Orange is my favorite color, which surprises me, since I never liked in the past.
I took a workshop on Composition and Design with Nita Leland on Long Beach Island in NJ in 2004, and it was the first time I’d ever driven that far, or taken an overnight art class. It was adventure!
I found a bowling ball at a yard sale in my neighborhood and brought it home to mosaic. Boy was it heavy walking those few blocks and then up the stairs to my studio.
I like making abstract pieces, or those inspired by patterns like fabric, flowers, paisley, quilts.
I spend far more time in hardware stores than I ever imagined–grout, glue, gloves.
I love to go to quilt shows for inspiration. People ask if I’m a quilter because I use quilt patterns in my work, and I tell them no, but my husband is! That usually throws them.
My mother sent me some dishes that belonged to my great grandmother that had broken in transit, and I was thrilled to be able to transform the fragments into a whole. I am named Margaret after my great grandmother.
Almost every window in our house has stained glass suncatchers made by my husband, and we also collect art tiles and paper cut art.
For my 40th birthday, I went to the Roycroft Inn, site of the original Roycrofters artisan guild, and took tours of Frank Lloyd Wright houses, and checked out the Louis Sullivan
architecture in Buffalo, NY, a true “art geek” birthday.
I live less than 1/2 hour from Henry Chapman Mercer’s Moravian Tileworks and his fabulous tile filled concrete castle of a house in Doylestown, Fonthill.
I keep my tesserae in deli containers, stacked in drawers of an Ikea closet organizer.

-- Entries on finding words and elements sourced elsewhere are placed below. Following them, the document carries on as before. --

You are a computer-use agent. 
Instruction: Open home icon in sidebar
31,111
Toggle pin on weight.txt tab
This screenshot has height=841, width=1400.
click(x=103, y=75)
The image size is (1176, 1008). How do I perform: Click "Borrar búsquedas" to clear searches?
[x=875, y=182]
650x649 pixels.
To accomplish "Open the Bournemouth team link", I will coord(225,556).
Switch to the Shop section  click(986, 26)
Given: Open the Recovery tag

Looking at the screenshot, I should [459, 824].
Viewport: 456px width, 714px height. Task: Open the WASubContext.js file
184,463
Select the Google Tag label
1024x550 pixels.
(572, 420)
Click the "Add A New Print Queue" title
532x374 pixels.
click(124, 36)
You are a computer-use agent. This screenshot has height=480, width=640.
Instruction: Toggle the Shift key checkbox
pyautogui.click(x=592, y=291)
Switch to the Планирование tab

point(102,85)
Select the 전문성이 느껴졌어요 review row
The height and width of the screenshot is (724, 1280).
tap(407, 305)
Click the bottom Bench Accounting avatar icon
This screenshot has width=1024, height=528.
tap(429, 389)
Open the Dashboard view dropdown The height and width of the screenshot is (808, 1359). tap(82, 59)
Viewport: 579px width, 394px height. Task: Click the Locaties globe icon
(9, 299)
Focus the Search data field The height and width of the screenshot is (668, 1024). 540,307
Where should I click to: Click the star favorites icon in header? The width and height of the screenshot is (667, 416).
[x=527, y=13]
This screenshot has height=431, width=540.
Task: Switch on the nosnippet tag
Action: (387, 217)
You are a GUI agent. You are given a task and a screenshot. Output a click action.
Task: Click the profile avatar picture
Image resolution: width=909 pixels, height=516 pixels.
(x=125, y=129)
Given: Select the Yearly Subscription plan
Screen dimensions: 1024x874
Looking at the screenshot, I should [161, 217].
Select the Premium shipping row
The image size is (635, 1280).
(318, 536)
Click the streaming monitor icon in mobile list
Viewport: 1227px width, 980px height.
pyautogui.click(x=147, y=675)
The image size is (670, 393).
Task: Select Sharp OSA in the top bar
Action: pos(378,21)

I call it my “tower of tesserae.”
I had to start selling my work, or there would’ve been mosaics up to the ceiling.
I tried many mediums before finding mosaic: ceramics, drawing, watercolor, collage, and an unforunate experience with cake decorating.
I had a 1st grade teacher who brought reproductions of art by the Canadian Group of Seven into the classroom, and I was fascinated by how different brushstrokes could make leaves or snow.
I order Weldbond Glue–a spage age adhesive and Canadian too!–by the gallon
I am incredibly blessed to be able to do something I love, and make art.
I was 6 years old, and my first grade teacher Mrs. Juchli, brought rental art prints from the Edmonton Art Gallery for us to see. The prints were from paintings by the Group of Seven, some of the first Canadian artists to actually paint Canada, their own landscape. I was fascinated by the different forms the paint could take, that Lawren Harris’ Mount Lefroy embodied smoothness, while Tom Thomson’s trees were alive with leaves of dabbed paint. This was a new sensation, this visual language reaching in through my eyes and into my heart.